MÖ 495-406 yıllarında yaşayan Sophokles Yunan tragedyasının en önemli yazarlarındandır. Yazdığı bu tragedyanın başkişisi Oidipus, babasını öldürdüğü, annesiyle evlendiği için yazgının lanetine uğrar. Töreye aykırı bu durumlardan sonra kral olduğu Thebai’de yaşayamaz.
Zamanın söz bilenleri, kentin beladan kurtulup eski rahatlığına ermesini Oidipus’un kentten ayrılmasına bağlar. Gerçeği öğrenen Oidipus iğnelerle iki gözünü de kör eder, iki kızıyla birlikte Thebai’den ayrılınca kent belalardan kurtulur, eski günlerine döner.
Edebiyat, şiir, öykü, roman, resim, müzik gibi yaratı ürünü eserler, insanlık belleğinde unutulmaz izler bırakır. Tiyatro sanatının başyapıtlarından olan Kral Oidipus’tan da insanın gerçek yönünü yansıtan şu söz kalmıştır:
“Bir insanın sonunu görmeden ona mutluluğa ermiş demeyin!”
GEZİ PARKI OLAYI
Ülkemizde, aklına gelen, en verimli toprakların üzerine binalar kondurur. Bunu yaparken yüzlerce yıl, insanı gölgesiyle mutlu kılan ağaçları kökünden sökerken, doğanın verimsiz kılacağını, toprağı üretimsizleştireceğini aklının ucundan bile geçirmez.
O tür adamların amacı, o güzelim ortamı binalarla yaşanmaz hale getirmektir.
Gezi Parkı ağaçlarını kurtarmaya çalışanlar arasında, çocukluktan gençliğe geçeceklerin kanı vardır. Ne acıdır ki ağaçların kökünden sökülmesini önleyen doğa savunucuları bugün ömrünü hapishane karanlıklarında tüketiyor.
OLAYLARIN ETKİLERİ
Daha da acısı, büyük yerden buyruk alan polislerin püskürtükleri kirli sularla ıslanan genç öğretim üyesi hanımların giysileri kurusa da yüreklerindeki ıslaklık yaşamları boyunca ıslaklıklarını sürdürecektir.
Gecelerini parkta kurdukları çadırda geçiren öğrencilerimi görmeye gittiğimde onların gözlerinde ışıldayan sevinci, ömrümün güze eriştiği şu günlerde bile unutmayacağım. Oradan birkaç çadır ötedeki kadın, erkek gençlerin bakır tabaklardan, çatal, bıçak gibi gereçlerle oluşturdukları Anadolu ezgileri gözlerimi yaşartmıştı.
KADIN CİNAYETLERİ
Türk toplumunun derdi bitmiyor. Neredeyse binleri bulan kadın cinayetleri, sorunların başında geliyor. Geçim darlığının yarattığı gerilimler, birçok kadının doğurduğu bebeğinin sesini daha işitmeden onu çöplüklere attığını yazıyor gazeteler.

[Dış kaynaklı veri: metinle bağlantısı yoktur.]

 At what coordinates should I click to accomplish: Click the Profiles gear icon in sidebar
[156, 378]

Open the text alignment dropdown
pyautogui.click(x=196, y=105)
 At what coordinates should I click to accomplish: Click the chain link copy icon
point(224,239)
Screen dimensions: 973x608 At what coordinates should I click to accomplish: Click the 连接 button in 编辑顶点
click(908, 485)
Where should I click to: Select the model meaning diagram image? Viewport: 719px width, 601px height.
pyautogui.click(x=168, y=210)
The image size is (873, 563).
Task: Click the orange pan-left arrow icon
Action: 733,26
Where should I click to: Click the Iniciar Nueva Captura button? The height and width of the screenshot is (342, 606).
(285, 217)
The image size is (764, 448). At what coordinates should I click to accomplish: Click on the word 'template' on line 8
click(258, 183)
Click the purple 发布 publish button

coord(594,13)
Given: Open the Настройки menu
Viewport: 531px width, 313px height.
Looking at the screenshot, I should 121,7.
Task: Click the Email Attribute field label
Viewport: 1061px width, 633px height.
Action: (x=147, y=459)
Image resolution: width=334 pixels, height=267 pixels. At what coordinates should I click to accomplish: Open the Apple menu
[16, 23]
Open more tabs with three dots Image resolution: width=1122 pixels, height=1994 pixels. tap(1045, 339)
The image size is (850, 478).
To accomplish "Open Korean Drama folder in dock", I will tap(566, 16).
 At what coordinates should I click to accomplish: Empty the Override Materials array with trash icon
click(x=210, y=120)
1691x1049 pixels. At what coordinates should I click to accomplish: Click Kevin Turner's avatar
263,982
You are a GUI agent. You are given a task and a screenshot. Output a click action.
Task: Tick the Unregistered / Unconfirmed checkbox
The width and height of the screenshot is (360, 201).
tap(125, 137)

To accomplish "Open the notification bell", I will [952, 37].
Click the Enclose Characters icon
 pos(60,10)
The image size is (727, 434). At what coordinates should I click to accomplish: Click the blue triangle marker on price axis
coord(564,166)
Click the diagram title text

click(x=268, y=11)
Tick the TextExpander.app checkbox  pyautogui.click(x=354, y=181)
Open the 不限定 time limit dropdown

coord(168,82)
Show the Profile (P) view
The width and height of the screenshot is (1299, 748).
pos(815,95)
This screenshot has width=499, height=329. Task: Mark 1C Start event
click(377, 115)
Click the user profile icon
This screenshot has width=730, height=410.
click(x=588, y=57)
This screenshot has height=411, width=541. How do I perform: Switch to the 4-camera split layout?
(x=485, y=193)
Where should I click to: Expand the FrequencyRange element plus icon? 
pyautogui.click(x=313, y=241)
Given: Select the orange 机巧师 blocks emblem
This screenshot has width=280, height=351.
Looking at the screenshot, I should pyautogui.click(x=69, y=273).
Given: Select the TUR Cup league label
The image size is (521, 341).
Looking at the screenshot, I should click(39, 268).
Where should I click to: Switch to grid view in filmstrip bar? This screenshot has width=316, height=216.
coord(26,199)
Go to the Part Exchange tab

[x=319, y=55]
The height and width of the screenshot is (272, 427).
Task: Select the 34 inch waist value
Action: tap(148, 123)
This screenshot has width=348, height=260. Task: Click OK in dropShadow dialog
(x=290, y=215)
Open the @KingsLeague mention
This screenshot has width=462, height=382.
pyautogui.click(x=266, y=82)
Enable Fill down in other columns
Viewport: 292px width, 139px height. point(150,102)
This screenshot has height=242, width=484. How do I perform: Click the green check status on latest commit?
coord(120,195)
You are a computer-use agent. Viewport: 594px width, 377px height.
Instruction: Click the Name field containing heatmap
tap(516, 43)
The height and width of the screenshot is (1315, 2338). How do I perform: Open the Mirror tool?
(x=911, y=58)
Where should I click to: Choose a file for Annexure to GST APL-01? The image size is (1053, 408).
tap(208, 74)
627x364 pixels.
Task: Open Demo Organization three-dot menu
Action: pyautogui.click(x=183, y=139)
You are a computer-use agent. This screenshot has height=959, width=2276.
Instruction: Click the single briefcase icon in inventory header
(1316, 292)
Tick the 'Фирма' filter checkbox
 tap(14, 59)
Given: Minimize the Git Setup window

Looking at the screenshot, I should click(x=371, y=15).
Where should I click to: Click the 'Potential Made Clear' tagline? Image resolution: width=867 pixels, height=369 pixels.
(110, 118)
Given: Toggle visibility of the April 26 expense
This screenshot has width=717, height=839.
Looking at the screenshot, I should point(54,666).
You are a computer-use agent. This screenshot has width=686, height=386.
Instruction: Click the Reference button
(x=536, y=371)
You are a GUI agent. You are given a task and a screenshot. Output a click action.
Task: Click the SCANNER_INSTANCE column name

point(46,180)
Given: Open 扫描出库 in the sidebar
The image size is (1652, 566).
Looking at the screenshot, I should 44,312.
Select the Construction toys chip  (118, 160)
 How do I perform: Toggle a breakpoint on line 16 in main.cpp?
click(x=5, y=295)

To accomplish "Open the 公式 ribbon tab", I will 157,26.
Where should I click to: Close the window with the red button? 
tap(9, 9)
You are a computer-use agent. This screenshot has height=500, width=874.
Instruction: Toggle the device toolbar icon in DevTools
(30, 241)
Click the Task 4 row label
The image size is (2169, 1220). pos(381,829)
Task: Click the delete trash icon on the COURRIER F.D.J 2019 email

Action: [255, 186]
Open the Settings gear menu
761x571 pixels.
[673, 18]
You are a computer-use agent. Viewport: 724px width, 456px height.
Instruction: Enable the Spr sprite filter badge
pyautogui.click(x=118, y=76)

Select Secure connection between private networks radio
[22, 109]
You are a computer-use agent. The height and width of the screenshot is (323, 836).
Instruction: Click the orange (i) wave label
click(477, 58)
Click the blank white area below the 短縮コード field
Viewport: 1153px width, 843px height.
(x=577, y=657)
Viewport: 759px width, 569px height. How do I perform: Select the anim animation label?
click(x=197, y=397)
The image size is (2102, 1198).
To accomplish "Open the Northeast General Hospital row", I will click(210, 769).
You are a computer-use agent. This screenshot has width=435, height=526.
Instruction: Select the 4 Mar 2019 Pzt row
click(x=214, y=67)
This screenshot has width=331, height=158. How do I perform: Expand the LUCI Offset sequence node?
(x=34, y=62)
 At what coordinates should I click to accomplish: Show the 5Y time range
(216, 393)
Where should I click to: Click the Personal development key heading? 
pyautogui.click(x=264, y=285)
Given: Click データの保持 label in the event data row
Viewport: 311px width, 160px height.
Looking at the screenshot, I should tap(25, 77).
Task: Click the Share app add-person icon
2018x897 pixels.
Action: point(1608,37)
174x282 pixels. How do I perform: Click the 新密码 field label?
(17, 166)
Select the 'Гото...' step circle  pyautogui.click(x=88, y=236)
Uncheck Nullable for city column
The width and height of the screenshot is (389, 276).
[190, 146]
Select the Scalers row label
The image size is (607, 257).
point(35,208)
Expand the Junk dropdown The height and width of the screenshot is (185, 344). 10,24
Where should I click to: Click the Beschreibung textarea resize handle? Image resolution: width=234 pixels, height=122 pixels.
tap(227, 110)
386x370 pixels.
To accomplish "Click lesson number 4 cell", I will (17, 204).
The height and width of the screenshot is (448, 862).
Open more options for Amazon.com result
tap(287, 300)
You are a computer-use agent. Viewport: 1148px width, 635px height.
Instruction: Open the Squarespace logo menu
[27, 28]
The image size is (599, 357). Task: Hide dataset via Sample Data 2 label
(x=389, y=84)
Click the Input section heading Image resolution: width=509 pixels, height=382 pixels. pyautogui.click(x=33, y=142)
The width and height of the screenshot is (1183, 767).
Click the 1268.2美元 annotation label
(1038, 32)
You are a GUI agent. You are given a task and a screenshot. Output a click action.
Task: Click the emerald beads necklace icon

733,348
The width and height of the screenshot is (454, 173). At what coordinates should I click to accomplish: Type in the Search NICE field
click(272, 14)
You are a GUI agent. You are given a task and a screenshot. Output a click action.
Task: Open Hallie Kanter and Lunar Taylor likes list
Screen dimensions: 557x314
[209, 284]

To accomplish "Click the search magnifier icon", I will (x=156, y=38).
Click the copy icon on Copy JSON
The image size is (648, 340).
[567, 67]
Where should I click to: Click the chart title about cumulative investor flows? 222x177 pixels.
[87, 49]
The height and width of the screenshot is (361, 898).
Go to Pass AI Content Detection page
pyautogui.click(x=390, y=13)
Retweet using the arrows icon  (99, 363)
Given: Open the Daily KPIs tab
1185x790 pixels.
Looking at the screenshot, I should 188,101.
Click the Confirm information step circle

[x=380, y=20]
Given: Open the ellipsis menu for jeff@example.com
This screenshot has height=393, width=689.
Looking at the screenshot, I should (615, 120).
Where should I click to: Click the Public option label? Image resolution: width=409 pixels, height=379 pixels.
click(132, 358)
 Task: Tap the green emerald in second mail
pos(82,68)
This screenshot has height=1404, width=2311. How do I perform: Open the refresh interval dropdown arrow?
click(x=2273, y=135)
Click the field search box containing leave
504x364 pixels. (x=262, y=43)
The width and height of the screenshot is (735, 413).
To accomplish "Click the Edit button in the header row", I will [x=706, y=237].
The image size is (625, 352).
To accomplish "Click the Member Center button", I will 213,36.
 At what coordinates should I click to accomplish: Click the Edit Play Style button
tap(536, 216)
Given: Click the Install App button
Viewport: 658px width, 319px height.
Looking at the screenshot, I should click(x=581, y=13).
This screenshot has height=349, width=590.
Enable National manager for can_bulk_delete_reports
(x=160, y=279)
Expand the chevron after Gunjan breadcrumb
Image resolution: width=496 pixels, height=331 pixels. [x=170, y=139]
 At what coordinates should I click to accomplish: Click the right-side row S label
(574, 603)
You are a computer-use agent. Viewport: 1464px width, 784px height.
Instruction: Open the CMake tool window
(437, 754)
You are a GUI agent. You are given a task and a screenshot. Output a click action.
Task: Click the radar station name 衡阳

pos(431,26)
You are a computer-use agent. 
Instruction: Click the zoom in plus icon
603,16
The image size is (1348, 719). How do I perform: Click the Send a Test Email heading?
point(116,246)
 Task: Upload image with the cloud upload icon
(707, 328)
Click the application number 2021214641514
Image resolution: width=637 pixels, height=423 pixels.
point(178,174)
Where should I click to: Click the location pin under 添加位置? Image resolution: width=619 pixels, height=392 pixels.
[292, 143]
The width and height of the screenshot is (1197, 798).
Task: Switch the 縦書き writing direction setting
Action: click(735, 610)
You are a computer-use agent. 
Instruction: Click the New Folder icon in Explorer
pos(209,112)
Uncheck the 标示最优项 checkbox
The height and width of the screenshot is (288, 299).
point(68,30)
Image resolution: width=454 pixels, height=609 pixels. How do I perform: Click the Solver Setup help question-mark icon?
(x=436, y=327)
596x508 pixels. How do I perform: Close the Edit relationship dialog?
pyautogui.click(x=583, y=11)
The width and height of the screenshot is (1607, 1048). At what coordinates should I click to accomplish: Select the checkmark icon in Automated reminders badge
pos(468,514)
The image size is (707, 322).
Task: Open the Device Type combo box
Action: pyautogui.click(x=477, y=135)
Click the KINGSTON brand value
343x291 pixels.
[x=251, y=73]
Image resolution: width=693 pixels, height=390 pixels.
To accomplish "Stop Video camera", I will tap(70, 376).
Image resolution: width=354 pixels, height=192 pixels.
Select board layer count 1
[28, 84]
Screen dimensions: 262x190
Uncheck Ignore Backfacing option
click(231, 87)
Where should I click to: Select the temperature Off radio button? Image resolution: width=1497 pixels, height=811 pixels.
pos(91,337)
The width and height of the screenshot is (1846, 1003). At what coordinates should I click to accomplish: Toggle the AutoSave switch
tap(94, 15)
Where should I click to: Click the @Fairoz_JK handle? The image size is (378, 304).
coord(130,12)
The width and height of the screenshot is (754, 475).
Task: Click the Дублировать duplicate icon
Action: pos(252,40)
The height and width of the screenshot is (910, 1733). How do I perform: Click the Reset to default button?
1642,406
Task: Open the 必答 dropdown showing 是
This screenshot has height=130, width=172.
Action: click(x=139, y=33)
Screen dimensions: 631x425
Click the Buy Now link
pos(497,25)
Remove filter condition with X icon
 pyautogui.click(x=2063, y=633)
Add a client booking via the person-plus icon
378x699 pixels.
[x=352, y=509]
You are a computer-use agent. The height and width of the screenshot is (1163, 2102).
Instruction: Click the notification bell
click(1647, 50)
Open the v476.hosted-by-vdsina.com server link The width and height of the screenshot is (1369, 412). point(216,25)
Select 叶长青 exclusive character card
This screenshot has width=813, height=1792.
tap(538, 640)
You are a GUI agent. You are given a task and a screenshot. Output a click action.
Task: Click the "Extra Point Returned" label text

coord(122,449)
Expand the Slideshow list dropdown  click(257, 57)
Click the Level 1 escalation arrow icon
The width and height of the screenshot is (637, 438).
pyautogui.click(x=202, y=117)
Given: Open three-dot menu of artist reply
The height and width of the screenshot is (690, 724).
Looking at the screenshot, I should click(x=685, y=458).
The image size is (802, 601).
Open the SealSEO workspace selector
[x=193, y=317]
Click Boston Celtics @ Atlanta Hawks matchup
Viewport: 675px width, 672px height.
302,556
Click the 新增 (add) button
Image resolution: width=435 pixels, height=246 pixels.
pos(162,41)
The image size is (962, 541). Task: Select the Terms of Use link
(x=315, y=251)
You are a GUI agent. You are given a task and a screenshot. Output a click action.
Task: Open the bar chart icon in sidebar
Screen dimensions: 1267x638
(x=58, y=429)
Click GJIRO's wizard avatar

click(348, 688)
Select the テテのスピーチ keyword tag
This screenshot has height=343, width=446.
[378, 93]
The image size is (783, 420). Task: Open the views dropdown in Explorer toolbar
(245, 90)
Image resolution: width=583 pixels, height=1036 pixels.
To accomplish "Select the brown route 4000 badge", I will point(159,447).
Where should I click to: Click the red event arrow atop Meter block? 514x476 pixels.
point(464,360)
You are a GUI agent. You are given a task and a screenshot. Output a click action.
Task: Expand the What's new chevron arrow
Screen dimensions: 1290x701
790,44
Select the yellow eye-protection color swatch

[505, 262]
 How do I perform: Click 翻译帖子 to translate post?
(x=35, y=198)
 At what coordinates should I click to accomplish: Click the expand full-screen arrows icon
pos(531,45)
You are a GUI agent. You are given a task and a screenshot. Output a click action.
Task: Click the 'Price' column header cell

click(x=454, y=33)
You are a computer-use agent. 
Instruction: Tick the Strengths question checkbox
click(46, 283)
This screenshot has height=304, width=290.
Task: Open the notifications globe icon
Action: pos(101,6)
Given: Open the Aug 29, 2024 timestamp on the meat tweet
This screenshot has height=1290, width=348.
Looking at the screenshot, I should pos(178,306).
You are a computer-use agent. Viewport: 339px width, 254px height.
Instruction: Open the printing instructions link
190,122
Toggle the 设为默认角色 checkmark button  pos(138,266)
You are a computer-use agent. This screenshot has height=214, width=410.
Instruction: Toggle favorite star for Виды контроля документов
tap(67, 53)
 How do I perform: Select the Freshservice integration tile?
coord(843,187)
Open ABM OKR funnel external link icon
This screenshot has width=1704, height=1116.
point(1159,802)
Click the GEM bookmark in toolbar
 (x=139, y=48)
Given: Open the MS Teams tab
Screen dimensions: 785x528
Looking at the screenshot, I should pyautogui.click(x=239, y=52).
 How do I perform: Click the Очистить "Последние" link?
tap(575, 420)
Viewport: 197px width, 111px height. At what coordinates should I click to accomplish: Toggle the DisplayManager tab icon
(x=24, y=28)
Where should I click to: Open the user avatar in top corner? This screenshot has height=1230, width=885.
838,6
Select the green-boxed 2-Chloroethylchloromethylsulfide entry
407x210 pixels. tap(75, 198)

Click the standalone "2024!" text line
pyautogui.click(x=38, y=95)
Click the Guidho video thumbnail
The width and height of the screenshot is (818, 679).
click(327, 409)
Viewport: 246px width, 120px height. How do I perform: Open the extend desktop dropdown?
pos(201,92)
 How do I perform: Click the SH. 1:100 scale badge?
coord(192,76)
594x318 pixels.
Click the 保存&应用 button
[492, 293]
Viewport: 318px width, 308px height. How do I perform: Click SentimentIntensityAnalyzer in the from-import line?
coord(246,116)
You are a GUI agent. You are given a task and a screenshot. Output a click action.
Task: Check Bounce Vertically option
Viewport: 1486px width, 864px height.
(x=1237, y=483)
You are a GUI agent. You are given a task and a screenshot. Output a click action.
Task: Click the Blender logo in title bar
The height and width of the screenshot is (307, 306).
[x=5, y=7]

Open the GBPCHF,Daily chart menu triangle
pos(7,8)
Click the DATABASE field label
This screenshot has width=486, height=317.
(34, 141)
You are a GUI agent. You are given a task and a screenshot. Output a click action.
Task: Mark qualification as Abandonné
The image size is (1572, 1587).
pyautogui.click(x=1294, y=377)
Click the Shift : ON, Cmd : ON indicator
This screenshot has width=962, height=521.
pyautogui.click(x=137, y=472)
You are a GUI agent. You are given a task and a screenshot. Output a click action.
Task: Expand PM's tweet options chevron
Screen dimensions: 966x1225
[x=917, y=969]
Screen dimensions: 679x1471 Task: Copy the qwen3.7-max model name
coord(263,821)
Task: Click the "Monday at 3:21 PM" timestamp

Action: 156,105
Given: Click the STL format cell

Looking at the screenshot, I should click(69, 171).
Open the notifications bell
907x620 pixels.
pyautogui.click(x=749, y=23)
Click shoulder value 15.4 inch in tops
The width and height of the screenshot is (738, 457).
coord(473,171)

Gençler arasında dedesinden para isteyip alamayınca onu bıçaklarla delik deşik edenler bile var. Annelerini, babalarını öldürenlerin sayısı az da değil.
Onlar da belki yaşamları boyunca yıllarını hapishane karanlığında geçirecek, orada da son nefeslerini verecek.
TEMEL NEDENLER
Bir araştırmada şu sonuçlara varılmış:
“Cinsiyetçi toplumsal normların, yani erkek egemen zihniyetin hâkim olduğu ülkemizde, erkeklerin kadınların hayatına müdahale etme hakkına sahip olduğu düşüncesi bu toplumsal hastalığın temel nedenidir. Ne yazık ki bazı toplumsal inanç boyutu ile Türkiye’de aile yapısı, eşitliğe dayalı değildir ve bu da kadın cinayetlerinin en temel nedenidir. Ülkemizde eğitim düzeyi düşük kesimlerde, kadınların eşit eğitim hakkını kabul etmeyen cemaat ve tarikat gibi merkezlerde kadınlara yönelik şiddet ve cinayetler daha fazladır. Ayrıca, işsizlik ve fakirlik oranı yüksek bölgelerde kadın cinayetleri daha sık görülmektedir.”